El programa 6, 7, 8 quedará en la historia pequeña de los medios, como quedó aquella campaña de postales de Para Ti durante la dictadura para que los lectores las enviaran al exterior con el texto “Los argentinos somos derechos y humanos”, o aquellas notas de Somos dictadas por los servicios de Inteligencia.
Orlando Barone es el José Gómez Fuentes de esta época: se le nota esa actitud hasta en la postura corporal: saca pecho, orgulloso, se revuelca feliz en el barro de la provocación. Un actor de reparto al que le llegó, finalmente, un sitio en el cartel.
Sólo quien hubiera dicho, en otros tiempos: “Que venga el Principito” puede hoy, liviano, casi divertido, frivolizar el asesinato de Cabezas “porque no murió en Afganistán”.
La gente como Barone tampoco muere en Afganistán, ni incendiado y maniatado en una cava en Pinamar. Lo más probable es que muera en el olvido.

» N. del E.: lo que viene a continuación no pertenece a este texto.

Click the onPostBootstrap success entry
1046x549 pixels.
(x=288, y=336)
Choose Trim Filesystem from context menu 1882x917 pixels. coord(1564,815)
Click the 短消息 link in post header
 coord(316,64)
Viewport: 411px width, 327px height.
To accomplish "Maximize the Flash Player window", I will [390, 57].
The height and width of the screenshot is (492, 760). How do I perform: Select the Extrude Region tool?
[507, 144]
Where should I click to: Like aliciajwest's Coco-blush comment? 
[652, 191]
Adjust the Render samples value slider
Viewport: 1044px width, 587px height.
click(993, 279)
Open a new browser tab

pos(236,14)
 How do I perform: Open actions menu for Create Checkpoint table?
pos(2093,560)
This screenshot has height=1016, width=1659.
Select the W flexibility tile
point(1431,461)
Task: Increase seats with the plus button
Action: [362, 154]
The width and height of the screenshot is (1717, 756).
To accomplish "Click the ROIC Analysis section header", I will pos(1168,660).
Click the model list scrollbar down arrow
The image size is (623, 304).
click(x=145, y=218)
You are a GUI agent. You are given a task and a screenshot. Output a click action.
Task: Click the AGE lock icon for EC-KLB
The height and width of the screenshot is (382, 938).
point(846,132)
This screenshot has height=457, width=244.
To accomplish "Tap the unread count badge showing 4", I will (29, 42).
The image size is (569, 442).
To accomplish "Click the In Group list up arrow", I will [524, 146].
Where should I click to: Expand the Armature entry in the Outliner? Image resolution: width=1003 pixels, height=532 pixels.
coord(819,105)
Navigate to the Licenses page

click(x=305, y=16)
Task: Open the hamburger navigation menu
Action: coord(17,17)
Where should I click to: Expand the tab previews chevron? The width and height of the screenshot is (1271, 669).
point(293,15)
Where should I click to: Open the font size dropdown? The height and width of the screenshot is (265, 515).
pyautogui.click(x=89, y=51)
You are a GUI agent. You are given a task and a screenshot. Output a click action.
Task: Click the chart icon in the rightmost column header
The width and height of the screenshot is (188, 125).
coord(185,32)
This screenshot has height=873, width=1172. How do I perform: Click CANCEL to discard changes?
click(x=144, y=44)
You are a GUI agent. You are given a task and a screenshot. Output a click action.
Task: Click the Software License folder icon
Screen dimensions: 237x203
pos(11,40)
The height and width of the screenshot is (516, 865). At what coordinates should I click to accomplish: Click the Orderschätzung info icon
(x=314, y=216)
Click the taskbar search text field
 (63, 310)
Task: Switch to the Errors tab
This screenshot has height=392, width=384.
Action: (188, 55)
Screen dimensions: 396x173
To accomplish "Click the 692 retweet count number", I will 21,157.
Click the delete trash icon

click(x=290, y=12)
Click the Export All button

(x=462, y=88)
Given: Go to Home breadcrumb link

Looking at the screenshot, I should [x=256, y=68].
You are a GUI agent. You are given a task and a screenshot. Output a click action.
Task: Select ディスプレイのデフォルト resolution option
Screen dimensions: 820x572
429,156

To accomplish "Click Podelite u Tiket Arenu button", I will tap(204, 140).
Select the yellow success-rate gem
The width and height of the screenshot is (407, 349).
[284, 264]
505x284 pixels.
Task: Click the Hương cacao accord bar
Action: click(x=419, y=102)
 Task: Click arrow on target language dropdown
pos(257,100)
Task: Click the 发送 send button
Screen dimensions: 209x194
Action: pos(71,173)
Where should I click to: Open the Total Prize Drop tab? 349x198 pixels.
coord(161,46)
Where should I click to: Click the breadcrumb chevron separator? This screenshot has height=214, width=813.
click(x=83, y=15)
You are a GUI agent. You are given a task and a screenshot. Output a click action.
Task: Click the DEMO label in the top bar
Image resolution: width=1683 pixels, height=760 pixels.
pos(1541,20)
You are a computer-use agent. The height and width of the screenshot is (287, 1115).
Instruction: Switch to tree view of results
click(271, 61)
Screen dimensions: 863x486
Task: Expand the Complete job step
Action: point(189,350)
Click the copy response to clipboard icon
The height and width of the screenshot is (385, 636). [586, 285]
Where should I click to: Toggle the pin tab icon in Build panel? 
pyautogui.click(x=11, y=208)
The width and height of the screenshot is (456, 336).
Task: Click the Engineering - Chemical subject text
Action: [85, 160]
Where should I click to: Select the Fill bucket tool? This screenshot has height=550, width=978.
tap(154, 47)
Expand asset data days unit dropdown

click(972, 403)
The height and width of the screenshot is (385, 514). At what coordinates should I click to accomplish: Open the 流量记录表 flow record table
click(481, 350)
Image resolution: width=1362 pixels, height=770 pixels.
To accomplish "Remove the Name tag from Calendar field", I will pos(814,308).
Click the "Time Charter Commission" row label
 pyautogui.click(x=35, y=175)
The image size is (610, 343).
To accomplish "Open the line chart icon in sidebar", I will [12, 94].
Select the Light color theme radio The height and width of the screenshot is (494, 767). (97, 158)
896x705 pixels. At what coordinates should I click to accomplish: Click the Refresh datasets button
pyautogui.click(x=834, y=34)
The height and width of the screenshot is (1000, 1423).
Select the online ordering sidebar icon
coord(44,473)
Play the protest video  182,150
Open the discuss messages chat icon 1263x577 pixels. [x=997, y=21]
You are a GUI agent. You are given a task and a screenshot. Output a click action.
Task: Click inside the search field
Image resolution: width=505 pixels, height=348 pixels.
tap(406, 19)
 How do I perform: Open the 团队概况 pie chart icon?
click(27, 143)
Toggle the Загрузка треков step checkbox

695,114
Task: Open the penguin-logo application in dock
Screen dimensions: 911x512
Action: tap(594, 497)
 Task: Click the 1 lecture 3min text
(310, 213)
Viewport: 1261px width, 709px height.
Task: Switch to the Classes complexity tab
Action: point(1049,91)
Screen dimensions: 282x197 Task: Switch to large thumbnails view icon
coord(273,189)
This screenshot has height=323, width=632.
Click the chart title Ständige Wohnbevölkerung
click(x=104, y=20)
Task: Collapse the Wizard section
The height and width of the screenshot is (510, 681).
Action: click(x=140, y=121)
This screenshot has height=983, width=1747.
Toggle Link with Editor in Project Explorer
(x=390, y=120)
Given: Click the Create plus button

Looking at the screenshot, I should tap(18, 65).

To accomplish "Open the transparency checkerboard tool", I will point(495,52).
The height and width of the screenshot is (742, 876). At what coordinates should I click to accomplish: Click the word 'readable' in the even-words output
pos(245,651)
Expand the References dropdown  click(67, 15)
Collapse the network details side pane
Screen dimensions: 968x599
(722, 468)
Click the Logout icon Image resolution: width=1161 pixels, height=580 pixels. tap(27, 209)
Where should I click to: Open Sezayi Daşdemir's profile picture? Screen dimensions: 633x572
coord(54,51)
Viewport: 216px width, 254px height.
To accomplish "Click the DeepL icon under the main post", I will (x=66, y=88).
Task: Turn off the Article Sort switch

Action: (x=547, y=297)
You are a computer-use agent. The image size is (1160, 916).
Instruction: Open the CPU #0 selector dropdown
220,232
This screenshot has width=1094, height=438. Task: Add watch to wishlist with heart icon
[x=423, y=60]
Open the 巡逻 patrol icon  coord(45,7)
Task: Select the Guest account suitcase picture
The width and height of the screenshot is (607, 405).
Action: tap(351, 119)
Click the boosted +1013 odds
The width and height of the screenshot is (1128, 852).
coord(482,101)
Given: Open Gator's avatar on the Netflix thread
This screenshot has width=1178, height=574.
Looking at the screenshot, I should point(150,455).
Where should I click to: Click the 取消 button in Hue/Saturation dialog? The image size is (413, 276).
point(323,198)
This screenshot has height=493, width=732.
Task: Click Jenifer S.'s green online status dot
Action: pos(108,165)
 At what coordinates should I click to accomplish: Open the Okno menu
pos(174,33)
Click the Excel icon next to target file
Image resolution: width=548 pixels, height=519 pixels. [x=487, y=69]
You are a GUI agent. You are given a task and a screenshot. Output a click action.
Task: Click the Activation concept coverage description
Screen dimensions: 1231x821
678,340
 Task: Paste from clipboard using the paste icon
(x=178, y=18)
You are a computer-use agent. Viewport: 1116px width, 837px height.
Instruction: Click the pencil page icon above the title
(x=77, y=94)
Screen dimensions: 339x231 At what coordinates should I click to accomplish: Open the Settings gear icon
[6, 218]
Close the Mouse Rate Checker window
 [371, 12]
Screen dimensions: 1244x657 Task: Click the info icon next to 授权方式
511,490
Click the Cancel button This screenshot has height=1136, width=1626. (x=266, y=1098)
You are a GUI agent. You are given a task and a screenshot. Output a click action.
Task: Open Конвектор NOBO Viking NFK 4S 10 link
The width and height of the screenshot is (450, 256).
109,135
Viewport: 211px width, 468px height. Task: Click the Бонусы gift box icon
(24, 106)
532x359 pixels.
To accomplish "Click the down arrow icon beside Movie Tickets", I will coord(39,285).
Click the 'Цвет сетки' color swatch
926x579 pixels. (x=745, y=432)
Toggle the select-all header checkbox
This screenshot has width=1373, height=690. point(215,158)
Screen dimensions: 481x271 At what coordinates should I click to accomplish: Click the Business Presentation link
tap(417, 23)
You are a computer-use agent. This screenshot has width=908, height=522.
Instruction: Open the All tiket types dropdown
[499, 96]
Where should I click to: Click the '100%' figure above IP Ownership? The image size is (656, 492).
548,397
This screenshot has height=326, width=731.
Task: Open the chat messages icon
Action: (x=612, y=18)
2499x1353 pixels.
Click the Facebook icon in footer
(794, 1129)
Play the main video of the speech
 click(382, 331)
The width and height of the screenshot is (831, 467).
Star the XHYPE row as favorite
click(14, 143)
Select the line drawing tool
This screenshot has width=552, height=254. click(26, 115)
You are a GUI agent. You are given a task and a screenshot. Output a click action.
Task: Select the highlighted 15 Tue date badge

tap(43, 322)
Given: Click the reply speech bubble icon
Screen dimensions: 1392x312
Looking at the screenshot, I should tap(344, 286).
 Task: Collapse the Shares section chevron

El afán oficial por reescribir la historia que sea, este estúpido deseo de poseer el monopolio de la verdad, los héroes, la juventud maravillosa, la militancia sacrificada, la rebeldía de Puerto Madero empujaron a Barone a pronunciar aquella estupidez. Ninguno de los ex empleados de Clarín que lo rodean dijo una sola palabra, por lo que puede suponerse que compartían su teoría de muertes mayores y menores.
Si se lo piensa bien, es lógico: quien no tiene escrúpulos en la vida, ¿por qué habría de tenerlos en la profesión? Aquel que ubica a la nieta en Télam, que forma parte de diversos grupos de tareas y propaganda en Radio Nacional, Canal 7 y el Grupo Szpolski, que presenta tapes manipulados por la caja registradora de Gvirtz, ¿qué problema puede tener en descalificar la muerte de un periodista o el silencio de otros?